NextDose is Count + 1,
   get_row('M-M-R':'MMWR Recommended', [NextDose, MinAge, _, RecAge, _]),
   MinDate *= maximum( vaccination(last,live_virus) + 4 weeks, 
      birthday + MinAge),
   RecDate1 *= maximum( vaccination(last,live_virus) + 4 weeks, 
      birthday + lower(RecAge)),
   RecDate2 *= maximum( vaccination(last,live_virus) + 4 weeks, 
      birthday + upper(RecAge)),
   calc_status(MinDate, RecDate1, RecDate2, Status),

Output - The dates, the status, the citation and verbose explanation.

output('M-M-R', [
   dose = NextDose,
   dates = [MinDate, RecDate1, RecDate2],
   rec_info = RecAge,
   status = Status,
   citation = 'MMWR 2002Feb08', 
   note = [
      `Next dose based on standard schedule, guaranteeing at `,
      `least 4 weeks separation from last live virus vaccination.`]]).

Cost Benefit

The benefits from the logic base approach has been:

  • a 90% reduction in code used for vaccine logic rules,
  • direct access to the knowledge by the in-house pediatrician,
  • localization of all the vaccine logic, which used to be scattered in the different parts of the application with different needs,
  • easy maintenance, and quality assurance testing, and
  • additional capabilities that were too hard to encode before, such as the complete analysis of past vaccination history and support for new multi-vaccine products.
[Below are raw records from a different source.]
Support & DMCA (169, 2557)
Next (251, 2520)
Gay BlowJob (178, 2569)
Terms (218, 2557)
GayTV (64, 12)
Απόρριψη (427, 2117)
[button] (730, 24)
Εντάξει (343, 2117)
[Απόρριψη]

All of these benefits add up to the one major benefit, which is that their software now provides better services for their customers in this area which is critically important in the running of a pediatric office.

The costs were:

  • time spent investigating and learning about various alternative approaches for encoding the vaccination logic,
  • software license fees,
  • two month's development time, and
  • time spent learning the new technology.

The calendar time for the project was:

  • January - start study of alternative approaches,
  • March - begin application development,
  • June - deploy to the field.

Future Plans

The development environment provides tools for testing and debugging the logic base, but uses text files for the various modules. The structure of the various logical knowledge entities would map nicely to a graphical development environment, and this is planned as a future project.

Now that the logic base is a separate unit, it can be deployed and used in different contexts. Visual Data is considering offering the history analysis portions of the vaccine logic base on the Web using a .NET architecture.